Short problem:
Show each line of the entries below that contains the word "should", copying every such line in full.

Material:
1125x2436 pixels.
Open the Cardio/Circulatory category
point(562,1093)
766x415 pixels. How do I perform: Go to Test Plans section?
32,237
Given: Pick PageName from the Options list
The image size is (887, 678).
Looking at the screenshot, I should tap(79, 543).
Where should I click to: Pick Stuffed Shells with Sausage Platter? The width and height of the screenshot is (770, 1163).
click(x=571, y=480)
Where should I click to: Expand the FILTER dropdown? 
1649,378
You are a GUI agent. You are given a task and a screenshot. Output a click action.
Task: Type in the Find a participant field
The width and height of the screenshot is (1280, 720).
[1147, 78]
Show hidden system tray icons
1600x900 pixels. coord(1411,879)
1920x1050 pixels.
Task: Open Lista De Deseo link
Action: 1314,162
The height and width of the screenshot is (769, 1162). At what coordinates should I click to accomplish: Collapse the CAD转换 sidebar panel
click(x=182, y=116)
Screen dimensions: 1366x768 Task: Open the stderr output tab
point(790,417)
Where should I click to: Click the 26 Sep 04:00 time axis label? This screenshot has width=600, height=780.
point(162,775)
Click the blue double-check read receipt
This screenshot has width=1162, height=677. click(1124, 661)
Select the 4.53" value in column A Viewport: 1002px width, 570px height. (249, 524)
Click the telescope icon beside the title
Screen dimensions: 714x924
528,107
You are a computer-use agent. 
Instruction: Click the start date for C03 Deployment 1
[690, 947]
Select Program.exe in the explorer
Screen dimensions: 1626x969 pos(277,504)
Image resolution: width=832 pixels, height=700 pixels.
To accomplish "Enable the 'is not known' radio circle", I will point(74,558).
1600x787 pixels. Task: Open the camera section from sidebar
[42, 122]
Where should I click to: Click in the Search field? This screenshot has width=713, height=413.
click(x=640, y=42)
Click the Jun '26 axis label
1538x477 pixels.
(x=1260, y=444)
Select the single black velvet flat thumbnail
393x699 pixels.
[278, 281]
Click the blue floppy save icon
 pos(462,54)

Written response:
Looking at the screenshot, I should tap(79, 543).
Where should I click to: Pick Stuffed Shells with Sausage Platter? The width and height of the screenshot is (770, 1163).
Where should I click to: Expand the FILTER dropdown? 
The height and width of the screenshot is (769, 1162). At what coordinates should I click to accomplish: Collapse the CAD转换 sidebar panel
Where should I click to: Click the 26 Sep 04:00 time axis label? This screenshot has width=600, height=780.
Where should I click to: Click in the Search field? This screenshot has width=713, height=413.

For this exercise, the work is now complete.